Nur der Gesang zählt

Das Format der Casting-Show bringt tatsächlich einige Neuerungen mit sich. Vor allem soll sich der Respekt gegenüber den Kandidaten erhöhen. Es steht nicht im Mittelpunkt, sich über das Versagen einzelner Kandidaten zu lachen oder sich von traurigen Geschichten rühren zu lassen. Einzig und allein die Stimme der Sänger zählt.

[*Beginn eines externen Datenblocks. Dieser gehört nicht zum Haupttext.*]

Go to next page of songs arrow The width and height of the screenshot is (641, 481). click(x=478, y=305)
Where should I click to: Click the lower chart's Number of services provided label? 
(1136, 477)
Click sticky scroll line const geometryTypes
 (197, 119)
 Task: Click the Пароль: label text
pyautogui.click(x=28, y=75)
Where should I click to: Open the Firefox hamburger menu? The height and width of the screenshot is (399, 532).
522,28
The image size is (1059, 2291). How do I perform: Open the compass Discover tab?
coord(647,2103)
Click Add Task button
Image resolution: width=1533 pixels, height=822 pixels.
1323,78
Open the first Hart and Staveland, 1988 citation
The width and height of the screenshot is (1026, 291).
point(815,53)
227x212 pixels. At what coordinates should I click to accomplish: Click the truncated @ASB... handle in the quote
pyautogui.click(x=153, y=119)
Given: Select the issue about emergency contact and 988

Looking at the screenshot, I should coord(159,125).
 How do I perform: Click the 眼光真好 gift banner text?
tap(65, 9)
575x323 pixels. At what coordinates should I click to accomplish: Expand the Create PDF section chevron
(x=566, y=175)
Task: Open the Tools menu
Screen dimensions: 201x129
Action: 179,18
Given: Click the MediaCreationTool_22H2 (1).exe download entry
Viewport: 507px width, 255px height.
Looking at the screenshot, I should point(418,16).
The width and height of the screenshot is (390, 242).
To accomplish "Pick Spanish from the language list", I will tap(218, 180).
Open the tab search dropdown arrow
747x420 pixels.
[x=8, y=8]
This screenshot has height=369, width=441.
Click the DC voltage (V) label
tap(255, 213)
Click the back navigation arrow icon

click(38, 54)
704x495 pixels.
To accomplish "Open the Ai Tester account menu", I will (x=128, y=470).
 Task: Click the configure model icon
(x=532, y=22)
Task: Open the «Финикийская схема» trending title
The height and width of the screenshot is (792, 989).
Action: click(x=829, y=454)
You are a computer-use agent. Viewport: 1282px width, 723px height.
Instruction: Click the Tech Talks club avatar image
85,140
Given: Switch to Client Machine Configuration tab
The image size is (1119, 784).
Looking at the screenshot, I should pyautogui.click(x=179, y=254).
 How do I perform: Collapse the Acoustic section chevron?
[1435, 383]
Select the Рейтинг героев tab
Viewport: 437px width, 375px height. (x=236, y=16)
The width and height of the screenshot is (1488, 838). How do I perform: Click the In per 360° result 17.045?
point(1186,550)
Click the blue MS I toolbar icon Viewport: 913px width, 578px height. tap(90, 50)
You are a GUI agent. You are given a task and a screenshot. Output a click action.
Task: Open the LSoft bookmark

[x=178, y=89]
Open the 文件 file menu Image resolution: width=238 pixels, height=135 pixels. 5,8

Genau nach dieser Philosophie gestaltet sich auch die Show. Jurymitglieder, welche zurzeit noch unbekannt sind, stellen sich während sechs sogenannten «Blind Auditions» ein Team von Sängern zusammen. Wie das Wort «Blind» schon sagt, sehen die Jurymitglieder die Sänger während dem Auftritt nicht. Erst am Ende der Vorstellung oder wenn sie den Kandidaten aufnehmen wollen, dreht sich ihr Stuhl zur Bühne hin um. Gebel bestätigt: «Im Zentrum stehen ausschliesslich die gesanglichen Qualitäten der Kandidaten.»

Interessant ist ausserdem: Um bei den «Blind Auditions» auftreten zu dürfen, muss man eine Einladung der Organisatoren erhalten. So zumindest funktionierte es im herkömmlichen Modell, welches aus den Niederlanden stammt.

«Battle Rounds»

Die gewählten Kandidaten werden dann in drei «Battle-Rounds» in Duellen gegeneinander antreten. Der Verlierer jedes Battles, der vom Team-Chef bestimmt wird, scheidet aus. In vier Live-Shows bestimmen dann die Jurymitglieder und die Zuschauer zusammen, wer schliesslich zur Stimme der Schweiz gekürt wird.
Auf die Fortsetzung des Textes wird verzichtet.